ActionSA accuses C.Town of sewage dumping


Political party ActionSA says the City of Cape Town is reckless with its treatment of sewage, saying it’s pumping untreated waste into the sea.

This claim made via public statements, with Action SA also stating that the City’s Marine Outfall Pipes have alarming consequences for public health and the environment.

ActionSA have filed criminal charges against the City of Cape Town, saying it should consider alternative means of waste management.

Citing a study conducted in 2023, political party ActionSA says the City of Cape Town ought to consider alternative means of sewage waste management.

“The city is not keeping up with its responsibilities in terms of treating the sewage before it goes out, reporting on the condition and quality of that effluent that’s going out. And we don’t think it’s appropriate that the city hides behind the fact that in 1895, it started putting sewage out into the ocean and in 2025, this is the most creative way it can deal with sewage outflows, in our country. I live in a municipality that doesn’t have an ocean and sewage has to be treated in other ways. So what’s being asked of the City of Cape Town is not something that other municipalities aren’t doing: Johannesburg doesn’t put its sewage out into an ocean,” says ActionSA’s National Chairperson, Michael Beaumon.

Accordingly, the City of Cape Town in the current budget year has set aside R200 million to upgrade various aspects of the marine outfall, which include electric water pumps and sewage screens.

The City also disputes the extent to which it is said to be polluting the seas with raw sewage.

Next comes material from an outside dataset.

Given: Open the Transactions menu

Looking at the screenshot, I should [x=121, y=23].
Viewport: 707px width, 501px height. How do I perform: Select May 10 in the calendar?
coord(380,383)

“Technologies are being developed to break down these ‘forever chemicals’ that get flushed into the sewer systems: so your medications, your detergents…those kinds of things; it’s not unusual. Of all the sewage that the city discharges, from all of our wastewater treatment works, of all of it, our marine water outfalls only discharge 5% screened sewage into the ocean. 95% of our city’s sewage makes its way through existing wastewater treatment works,” says City of Cape Town’s Water and Sanitation MMC, Zahid Badroodien.

Badroodien also says the City has directed budget towards upgrades of at least four existing land-based wastewater treatment works, including Zandvliet located in Macassar, with projects about to start at Potsdam in Milnerton, the Macassar Wastewater Treatment Works and Athlone also to be underway, soon.